Your goal: Your response should be an exact reproduction of the data below, beginning at the line containing "Task: Click info icon next to Create Employee" and ending with the final line.

Exercise material:
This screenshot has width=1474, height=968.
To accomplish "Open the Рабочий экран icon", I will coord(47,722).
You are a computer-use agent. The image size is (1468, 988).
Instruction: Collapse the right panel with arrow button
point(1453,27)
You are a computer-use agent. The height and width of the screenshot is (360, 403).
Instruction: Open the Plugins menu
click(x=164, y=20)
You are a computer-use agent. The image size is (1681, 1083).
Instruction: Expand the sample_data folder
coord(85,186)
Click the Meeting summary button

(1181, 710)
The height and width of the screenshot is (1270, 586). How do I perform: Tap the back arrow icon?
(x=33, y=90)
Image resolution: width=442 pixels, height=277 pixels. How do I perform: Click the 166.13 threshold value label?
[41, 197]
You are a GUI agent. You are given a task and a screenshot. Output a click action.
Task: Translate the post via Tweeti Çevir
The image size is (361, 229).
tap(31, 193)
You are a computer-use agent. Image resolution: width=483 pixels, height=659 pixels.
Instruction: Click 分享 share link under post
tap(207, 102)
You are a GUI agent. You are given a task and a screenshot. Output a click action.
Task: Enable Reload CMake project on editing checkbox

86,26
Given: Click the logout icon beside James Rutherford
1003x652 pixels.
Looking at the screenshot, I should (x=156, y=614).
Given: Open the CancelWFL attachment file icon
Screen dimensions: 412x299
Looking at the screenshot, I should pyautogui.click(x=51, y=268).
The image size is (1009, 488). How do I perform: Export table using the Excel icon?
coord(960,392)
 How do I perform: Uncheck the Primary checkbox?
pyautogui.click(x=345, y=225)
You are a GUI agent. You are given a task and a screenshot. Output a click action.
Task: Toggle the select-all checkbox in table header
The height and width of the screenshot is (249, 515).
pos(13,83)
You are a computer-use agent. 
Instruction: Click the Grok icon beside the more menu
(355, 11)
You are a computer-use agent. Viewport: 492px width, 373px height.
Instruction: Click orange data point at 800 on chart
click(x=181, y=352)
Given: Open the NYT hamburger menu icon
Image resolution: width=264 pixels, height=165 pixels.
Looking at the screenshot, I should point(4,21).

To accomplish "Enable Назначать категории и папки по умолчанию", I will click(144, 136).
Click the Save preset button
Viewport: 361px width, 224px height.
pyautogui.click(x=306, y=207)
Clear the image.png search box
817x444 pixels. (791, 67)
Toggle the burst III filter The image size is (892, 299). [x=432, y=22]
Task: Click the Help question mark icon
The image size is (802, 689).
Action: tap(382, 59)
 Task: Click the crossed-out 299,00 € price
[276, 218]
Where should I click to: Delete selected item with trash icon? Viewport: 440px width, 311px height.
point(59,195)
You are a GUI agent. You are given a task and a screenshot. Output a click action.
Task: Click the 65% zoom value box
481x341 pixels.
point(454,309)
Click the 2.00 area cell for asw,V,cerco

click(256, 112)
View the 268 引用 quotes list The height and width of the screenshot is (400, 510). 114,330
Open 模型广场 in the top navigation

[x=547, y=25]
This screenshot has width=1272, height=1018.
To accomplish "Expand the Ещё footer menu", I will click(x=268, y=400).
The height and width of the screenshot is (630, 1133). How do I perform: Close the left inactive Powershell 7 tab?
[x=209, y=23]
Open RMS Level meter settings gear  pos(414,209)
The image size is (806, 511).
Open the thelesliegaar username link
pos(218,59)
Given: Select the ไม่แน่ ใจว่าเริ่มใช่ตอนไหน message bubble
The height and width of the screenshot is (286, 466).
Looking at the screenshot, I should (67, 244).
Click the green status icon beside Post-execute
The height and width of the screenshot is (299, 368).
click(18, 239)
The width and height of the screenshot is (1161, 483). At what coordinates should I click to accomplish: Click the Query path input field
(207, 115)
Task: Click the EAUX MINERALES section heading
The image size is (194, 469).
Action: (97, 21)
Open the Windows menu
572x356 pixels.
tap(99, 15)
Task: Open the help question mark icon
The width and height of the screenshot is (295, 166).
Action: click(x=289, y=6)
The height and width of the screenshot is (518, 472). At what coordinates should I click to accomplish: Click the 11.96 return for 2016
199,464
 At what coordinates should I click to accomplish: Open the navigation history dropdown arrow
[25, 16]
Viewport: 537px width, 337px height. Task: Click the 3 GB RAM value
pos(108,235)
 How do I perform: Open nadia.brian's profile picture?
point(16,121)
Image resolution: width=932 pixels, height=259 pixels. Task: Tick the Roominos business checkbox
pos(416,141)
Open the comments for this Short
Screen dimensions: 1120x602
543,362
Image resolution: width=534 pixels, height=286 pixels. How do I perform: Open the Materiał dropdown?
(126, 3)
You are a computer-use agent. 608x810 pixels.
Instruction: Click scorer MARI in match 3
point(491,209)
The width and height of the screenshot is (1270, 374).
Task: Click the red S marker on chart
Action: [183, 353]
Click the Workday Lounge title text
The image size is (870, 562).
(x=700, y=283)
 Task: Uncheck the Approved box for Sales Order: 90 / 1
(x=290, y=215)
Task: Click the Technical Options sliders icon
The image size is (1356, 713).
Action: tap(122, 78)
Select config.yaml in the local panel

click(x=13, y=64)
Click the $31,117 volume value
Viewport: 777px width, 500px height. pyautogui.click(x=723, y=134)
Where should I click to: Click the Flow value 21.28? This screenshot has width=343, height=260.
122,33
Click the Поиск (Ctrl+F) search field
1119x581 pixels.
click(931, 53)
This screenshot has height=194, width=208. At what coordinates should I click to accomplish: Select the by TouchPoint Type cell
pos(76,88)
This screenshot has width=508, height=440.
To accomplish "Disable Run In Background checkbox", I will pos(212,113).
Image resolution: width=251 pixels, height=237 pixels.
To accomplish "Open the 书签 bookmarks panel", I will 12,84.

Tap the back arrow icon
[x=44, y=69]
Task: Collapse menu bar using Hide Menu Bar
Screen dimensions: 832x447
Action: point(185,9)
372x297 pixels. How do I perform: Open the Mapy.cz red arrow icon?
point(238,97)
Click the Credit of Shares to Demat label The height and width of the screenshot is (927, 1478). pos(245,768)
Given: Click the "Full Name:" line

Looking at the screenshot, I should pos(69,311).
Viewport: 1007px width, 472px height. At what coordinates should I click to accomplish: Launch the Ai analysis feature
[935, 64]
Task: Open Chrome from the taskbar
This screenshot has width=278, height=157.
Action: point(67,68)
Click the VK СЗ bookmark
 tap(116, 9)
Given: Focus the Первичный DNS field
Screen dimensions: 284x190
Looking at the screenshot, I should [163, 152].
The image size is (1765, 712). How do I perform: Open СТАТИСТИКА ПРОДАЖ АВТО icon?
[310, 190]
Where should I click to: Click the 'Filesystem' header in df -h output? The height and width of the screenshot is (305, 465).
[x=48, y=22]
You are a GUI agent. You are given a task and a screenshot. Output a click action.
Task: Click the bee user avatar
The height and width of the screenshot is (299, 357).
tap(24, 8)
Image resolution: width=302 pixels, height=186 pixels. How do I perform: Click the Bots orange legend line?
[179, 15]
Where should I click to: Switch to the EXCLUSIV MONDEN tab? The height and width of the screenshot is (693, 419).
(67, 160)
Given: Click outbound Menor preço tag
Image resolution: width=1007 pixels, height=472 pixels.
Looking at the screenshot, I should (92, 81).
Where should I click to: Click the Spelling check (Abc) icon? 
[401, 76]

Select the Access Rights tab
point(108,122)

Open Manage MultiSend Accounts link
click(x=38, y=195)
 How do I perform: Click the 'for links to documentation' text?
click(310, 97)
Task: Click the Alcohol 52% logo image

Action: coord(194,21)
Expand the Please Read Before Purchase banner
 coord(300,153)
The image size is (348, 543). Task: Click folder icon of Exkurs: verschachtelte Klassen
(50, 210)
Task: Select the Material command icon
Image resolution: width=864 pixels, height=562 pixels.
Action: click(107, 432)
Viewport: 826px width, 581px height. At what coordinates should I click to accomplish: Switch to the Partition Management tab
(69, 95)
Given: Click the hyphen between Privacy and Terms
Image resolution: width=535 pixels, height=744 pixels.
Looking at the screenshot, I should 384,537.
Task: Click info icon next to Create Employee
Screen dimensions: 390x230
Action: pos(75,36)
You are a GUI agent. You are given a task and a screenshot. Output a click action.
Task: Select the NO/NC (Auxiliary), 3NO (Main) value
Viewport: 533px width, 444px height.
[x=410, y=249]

Answer to the problem:
Task: Click info icon next to Create Employee
Screen dimensions: 390x230
Action: pos(75,36)
You are a GUI agent. You are given a task and a screenshot. Output a click action.
Task: Select the NO/NC (Auxiliary), 3NO (Main) value
Viewport: 533px width, 444px height.
[x=410, y=249]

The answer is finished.